Preferably, the adjustable resistor is a polysilicon resistor.

Preferably, a first p-sink region is arranged between the upper surface of the wafer and the p buried layer, and a second p-sink region is arranged between the first region and the second region.

Preferably, the first p-sink region is shorted to the cathode by a metal.

Preferably, the distance from the second left N + contact area to the left N + low trigger area of the second area is longer than the distance from the second right N + contact area to the right N + low trigger area of the first area. That is, the gate length of the left device is longer than that of the right device, so that the right ESD protection device is ensured to be broken down and started first.
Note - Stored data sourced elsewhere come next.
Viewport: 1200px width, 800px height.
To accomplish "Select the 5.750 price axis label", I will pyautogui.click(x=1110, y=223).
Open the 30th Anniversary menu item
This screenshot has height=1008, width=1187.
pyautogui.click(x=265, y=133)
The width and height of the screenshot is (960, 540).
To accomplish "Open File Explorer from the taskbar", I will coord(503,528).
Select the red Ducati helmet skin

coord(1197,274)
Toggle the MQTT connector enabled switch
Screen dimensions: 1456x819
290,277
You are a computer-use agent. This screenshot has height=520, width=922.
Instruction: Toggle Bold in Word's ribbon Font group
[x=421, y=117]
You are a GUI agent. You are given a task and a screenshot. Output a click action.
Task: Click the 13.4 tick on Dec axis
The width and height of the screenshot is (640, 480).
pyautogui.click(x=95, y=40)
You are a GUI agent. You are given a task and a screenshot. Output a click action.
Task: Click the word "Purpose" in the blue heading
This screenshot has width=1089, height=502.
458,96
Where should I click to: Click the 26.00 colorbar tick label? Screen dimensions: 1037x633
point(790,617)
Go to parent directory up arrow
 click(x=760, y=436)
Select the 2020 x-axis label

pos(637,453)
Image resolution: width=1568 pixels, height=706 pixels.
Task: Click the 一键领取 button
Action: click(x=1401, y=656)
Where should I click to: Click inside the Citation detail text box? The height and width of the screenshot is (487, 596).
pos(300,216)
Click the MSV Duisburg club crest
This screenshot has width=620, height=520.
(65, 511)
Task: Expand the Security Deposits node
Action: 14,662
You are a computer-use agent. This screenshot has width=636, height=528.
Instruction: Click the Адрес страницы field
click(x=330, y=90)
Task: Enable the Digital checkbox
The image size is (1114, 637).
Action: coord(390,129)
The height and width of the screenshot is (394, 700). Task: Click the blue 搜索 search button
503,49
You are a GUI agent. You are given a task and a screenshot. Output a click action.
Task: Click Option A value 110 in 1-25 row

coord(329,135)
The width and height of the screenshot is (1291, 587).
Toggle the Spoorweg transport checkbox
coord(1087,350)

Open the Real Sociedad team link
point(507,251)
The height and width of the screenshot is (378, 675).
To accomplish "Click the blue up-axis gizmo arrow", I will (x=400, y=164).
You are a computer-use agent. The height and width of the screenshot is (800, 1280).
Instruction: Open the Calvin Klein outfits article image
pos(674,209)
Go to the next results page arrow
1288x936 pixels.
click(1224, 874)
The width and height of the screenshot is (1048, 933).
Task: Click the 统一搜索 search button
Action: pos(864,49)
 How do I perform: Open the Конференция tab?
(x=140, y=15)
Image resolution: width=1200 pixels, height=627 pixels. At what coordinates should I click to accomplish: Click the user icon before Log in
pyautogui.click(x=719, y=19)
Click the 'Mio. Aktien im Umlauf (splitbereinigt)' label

Preferably, the first p-sink region and the second p-sink region are realized by a medium.

Preferably, the medium is SiO₂。

Preferably, the ESD protection circuit for preventing transient latch-up further includes: the right gate oxide layer is positioned on the upper surface of the right pwell region, the left side of the right gate oxide layer is tangent to the right N + low trigger region, and the right side of the right gate oxide layer is tangent to the second right N + contact region; the right polysilicon gate is in short circuit with the cathode through metal; the left gate oxide layer is positioned on the upper surface of the left pwell region, the right side of the left gate oxide layer is tangent to the left N + low trigger region, and the left side of the left gate oxide layer is tangent to the second left N + contact region; the left polysilicon gate is shorted to the cathode by metal.

Preferably, the ESD protection circuit for preventing transient latch-up further includes: the gate oxide layer is positioned on the upper surface of the right nwell area, the right side of the gate oxide layer is tangent to the right N + low trigger area, and the left side of the gate oxide layer is tangent to the first right P + area; the grid is in short circuit with the anode through metal; the left gate oxide layer is positioned on the upper surface of the left nwell area, the left side of the left gate oxide layer is tangent to the left N + low trigger area, and the right side of the left gate oxide layer is tangent to the first left P + area; the left polysilicon gate is shorted to the anode by metal.

The invention has the beneficial effects that: because the ESD protection device provided by the invention adjusts the maintaining voltage of the whole circuit by adjusting the resistance value of the adjustable resistor, and obviously, the adjustment of the resistance value of a single resistor is much easier than the change of the process and the structural parameters of one ESD protection device, the invention greatly increases the flexibility of the design of the ESD protection circuit, realizes the function of discharging ESD signals with lower power consumption on the premise of preventing latch-up, and ensures that the voltage application range of the circuit is wider.

Drawings

FIG. 1 is an ESD design window diagram.

Fig. 2 is a circuit configuration diagram based on junction isolation according to embodiment 1 of the present invention.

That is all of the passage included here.